Она придвинулась ко мне.

— Великие события. Отречение принца Чивэла. Триумфальная победа на острове Олений Рог. Разве не ты спас королеву Кетриккен от «перекованных» в ночь перед охотой Королевы-лисицы? И есть песня, которую бы хотела написать я. В ней не говорилось бы о заговоре в ночь коронации принца Регала. Посмотрим… Воскрешение из мертвых, покушение на жизнь Регала прямо в замке Тредфорда и успешное бегство. Уничтожение полудюжины его гвардейцев голыми руками, закованными, впрочем, в кандалы… Похоже, зря я не пошла за тобой в тот день. Но у меня остаются неплохие шансы присутствовать при чем-то подобном, если я просто буду держаться за подол твоей рубахи.

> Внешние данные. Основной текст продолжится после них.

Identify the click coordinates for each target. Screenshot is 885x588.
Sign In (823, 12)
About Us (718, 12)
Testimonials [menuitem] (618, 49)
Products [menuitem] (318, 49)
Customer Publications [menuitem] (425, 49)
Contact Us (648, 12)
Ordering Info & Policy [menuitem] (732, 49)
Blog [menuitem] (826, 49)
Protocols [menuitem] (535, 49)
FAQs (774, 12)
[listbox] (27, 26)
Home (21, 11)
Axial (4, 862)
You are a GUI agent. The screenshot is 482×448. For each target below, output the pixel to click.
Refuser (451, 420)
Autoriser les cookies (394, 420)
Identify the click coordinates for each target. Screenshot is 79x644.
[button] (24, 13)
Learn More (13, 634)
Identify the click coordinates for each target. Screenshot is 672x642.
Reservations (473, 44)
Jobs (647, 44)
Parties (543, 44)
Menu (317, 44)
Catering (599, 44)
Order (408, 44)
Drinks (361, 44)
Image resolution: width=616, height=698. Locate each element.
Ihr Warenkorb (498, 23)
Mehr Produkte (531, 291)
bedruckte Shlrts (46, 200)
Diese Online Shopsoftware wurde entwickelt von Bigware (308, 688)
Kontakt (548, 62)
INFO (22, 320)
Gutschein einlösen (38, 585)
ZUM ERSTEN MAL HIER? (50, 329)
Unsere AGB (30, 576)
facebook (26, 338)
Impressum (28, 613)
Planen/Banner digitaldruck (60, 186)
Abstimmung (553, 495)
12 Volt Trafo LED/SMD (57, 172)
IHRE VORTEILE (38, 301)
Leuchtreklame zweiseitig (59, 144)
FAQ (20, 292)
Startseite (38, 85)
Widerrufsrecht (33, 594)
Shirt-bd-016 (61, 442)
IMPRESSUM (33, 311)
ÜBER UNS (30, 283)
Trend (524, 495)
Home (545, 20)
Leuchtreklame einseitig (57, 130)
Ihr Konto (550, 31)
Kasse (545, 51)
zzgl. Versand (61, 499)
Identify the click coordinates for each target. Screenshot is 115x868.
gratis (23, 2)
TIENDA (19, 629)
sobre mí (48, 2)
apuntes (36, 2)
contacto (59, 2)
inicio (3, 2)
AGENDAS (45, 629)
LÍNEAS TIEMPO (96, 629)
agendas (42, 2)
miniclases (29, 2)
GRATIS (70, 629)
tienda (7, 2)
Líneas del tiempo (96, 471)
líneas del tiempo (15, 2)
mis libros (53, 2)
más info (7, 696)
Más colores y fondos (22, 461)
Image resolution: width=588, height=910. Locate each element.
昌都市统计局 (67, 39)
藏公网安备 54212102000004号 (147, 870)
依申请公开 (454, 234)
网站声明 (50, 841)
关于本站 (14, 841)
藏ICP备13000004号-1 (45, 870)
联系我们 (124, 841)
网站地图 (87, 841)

Я никогда не думал обо всем этом как о перечне моих подвигов. Я хотел возразить и сказать, что не хотел ни одного из них, что просто попал под жернова истории. Но я только вздохнул:

— Все, чего я хочу, это вернуться домой к Молли и нашей маленькой дочери.

— Она, наверное, тоже об этом мечтает. Это, должно быть, ужасно, все время раздумывать, когда ты вернешься, если только вообще вернешься.

— Она не раздумывает. Она уже считает меня мертвым.

Через некоторое время Старлинг медленно спросила:

— Фитц. Она думает, что ты мертв. Почему же ты считаешь, что она будет сидеть и ждать твоего возвращения и не найдет никого другого?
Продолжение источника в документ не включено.